DIRECTIONS>
Where the line containing "Click the iQlance logo" appears, begin retyping; continue exactly through the final line of the data. Omit every picture.

Stored items:
_ _ _
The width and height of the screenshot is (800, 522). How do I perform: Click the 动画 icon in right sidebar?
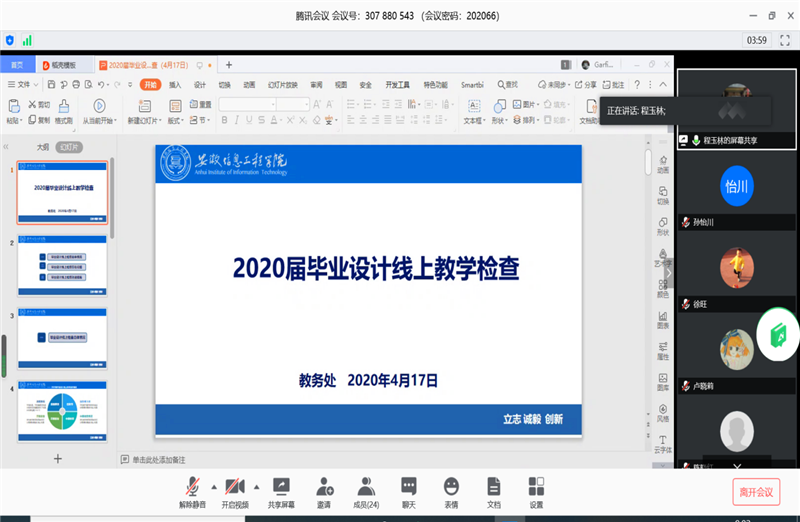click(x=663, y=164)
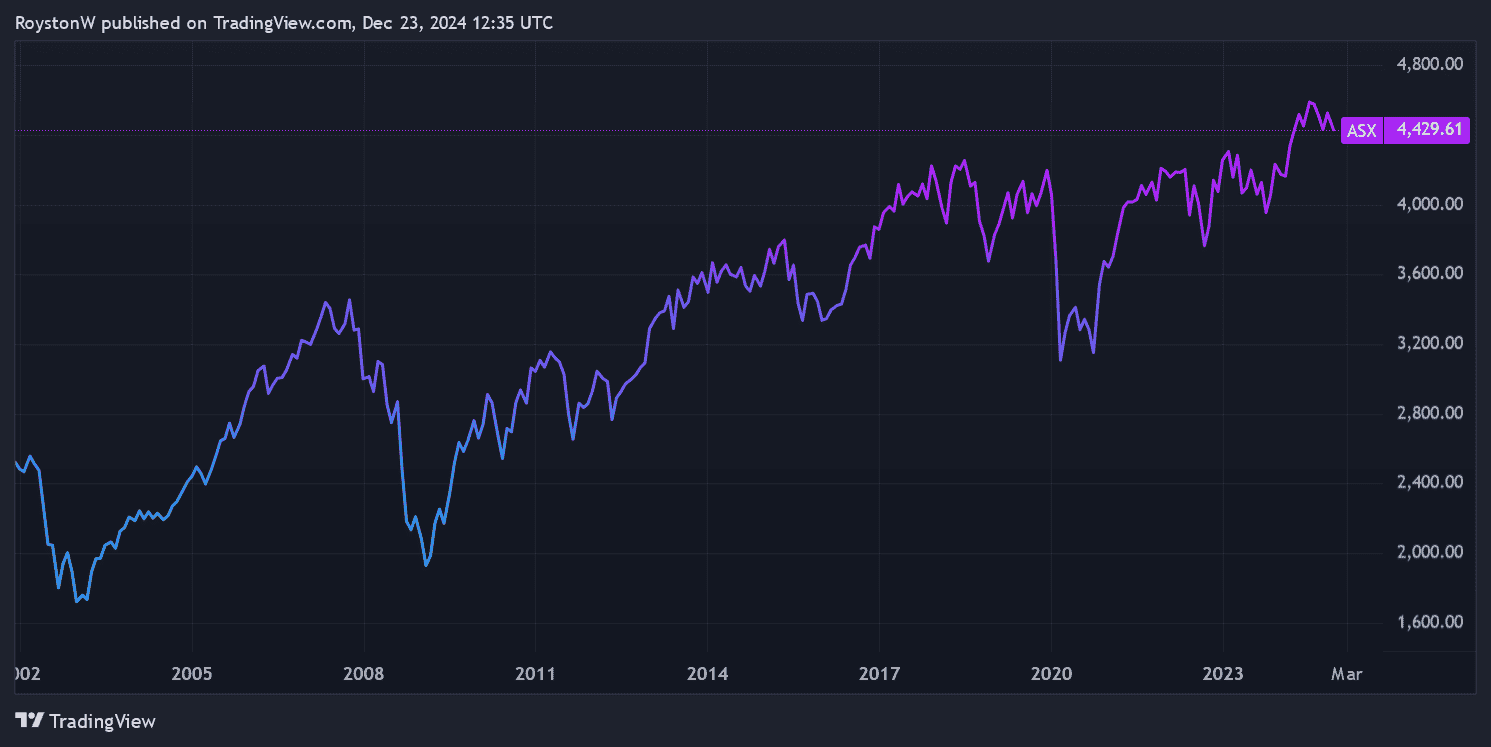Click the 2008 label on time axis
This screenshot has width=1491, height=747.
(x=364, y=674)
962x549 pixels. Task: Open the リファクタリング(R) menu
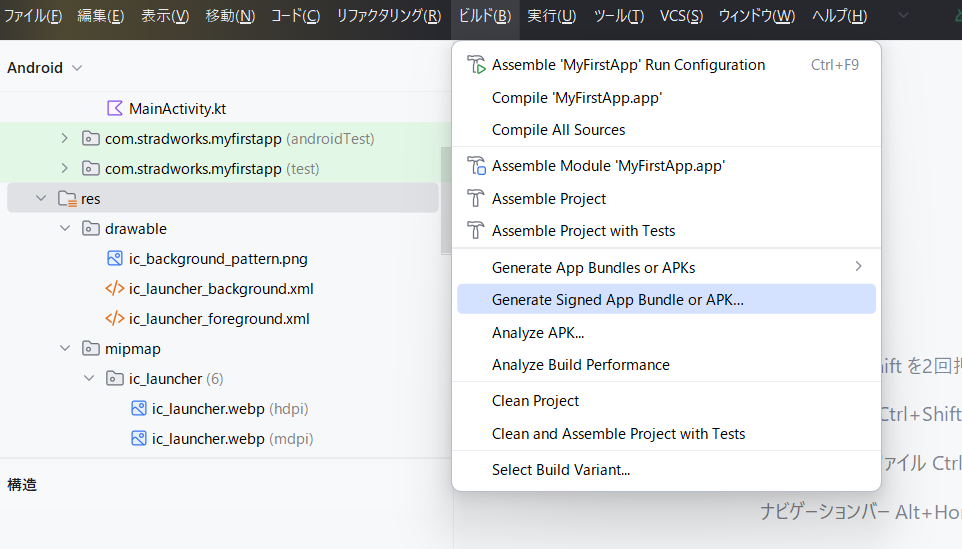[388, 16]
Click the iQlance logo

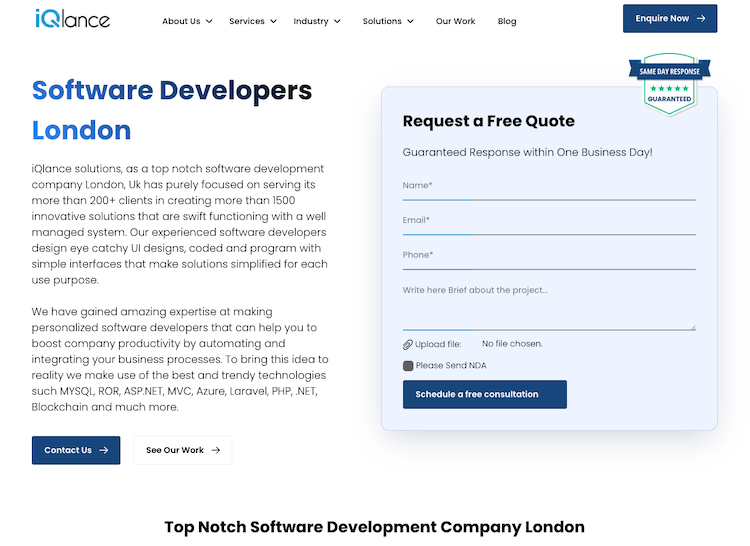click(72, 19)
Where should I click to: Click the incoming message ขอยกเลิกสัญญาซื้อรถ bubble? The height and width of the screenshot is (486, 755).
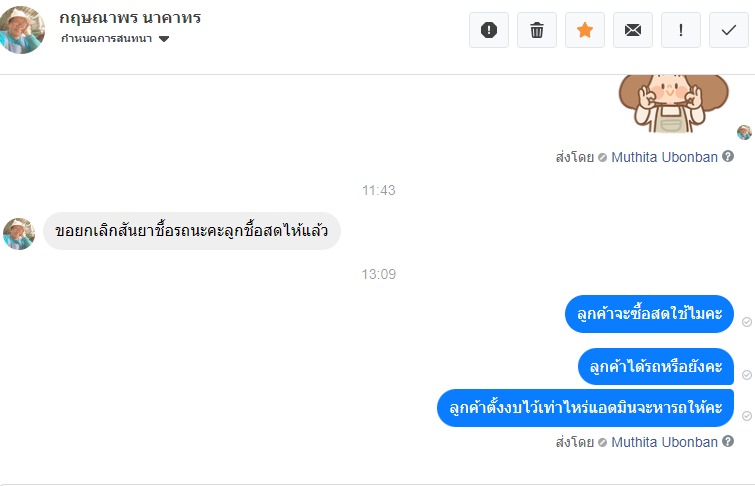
_ _ _
ANSWER SPACE>
Click the iQlance logo

click(72, 19)
Where should I click to: Click the incoming message ขอยกเลิกสัญญาซื้อรถ bubble? The height and width of the screenshot is (486, 755).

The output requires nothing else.